Nel caso specifico posto nel quesito, trattando di opera sottoposta a VIA/VAS trova applicazione anche il successivo comma 2 dell’art. 186: “Ove la produzione di terre e rocce da scavo avvenga nell'ambito della realizzazione di opere o attività sottoposte a valutazione di impatto ambientale o ad autorizzazione ambientale integrata, la sussistenza dei requisiti di cui al comma 1, nonché i tempi dell'eventuale deposito in attesa di utilizzo, che non possono superare di norma un anno, devono risultare da un apposito progetto che e' approvato dall'autorità' titolare del relativo procedimento. (…). In altre parole tutti i requisiti indicati nel comma 1 vanno inseriti all’interno del progetto che viene sottoposto ad autorizzazione.

Se tali requisiti non rispettano quelli indicati, come specificato al comma 5, le terre e rocce da scavo devono essere considerati rifiuti e identificati in genere con codice cer 17 05 04.

Quindi in conclusione, a mio parere, sulla base della descrizione posta nel quesito, dell’argomentazione logica proposta ai sensi dell’art. 186 ritengo che il materiale in questione, rispettando le condizioni e i requisiti descritti potrebbe essere escluso dalla normativa sui rifiuti e considerato un sottoprodotto.
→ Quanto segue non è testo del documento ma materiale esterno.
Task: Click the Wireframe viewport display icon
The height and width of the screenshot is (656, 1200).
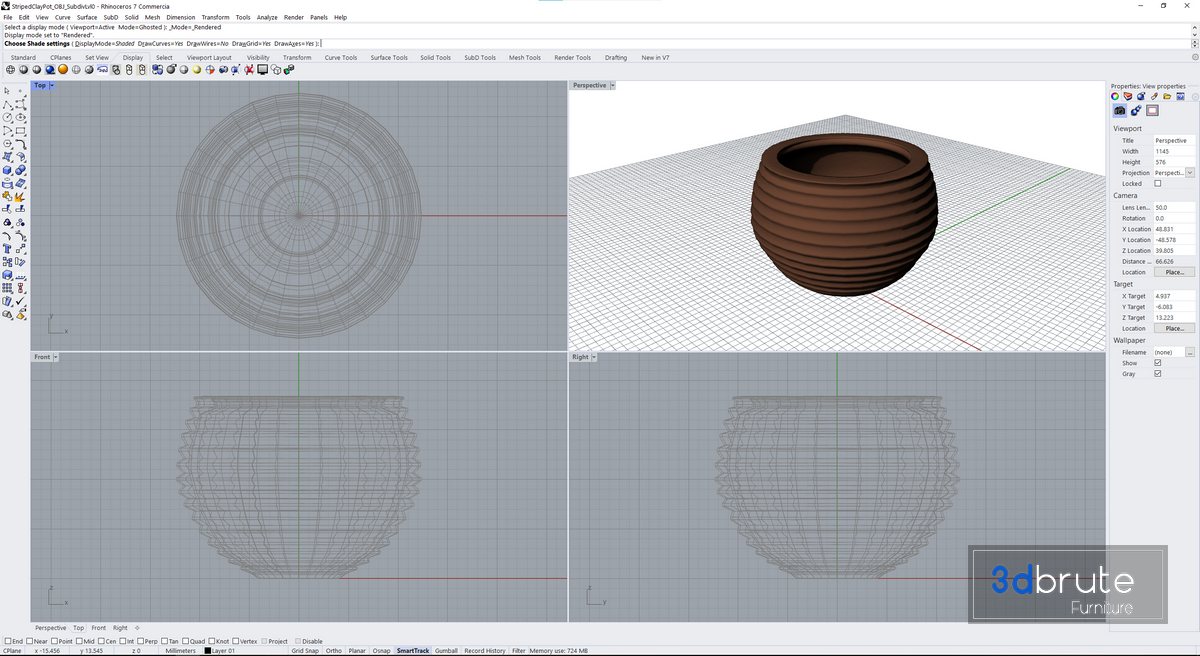Action: (x=11, y=70)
Il dubbio si pone sullo stato fisico del materiale, fango liquido (forse poco compatibile con il sito finale) che dovrebbe essere reso palabile senza violare il punto c) sopra indicato. Si fa presente inoltre che ogni regione ha approvato delle linee guida per l'applicazione dell'art. 186 che spiegano meglio il procedimento burocratico da adottare oltre ad introdurre la relativa modulistica.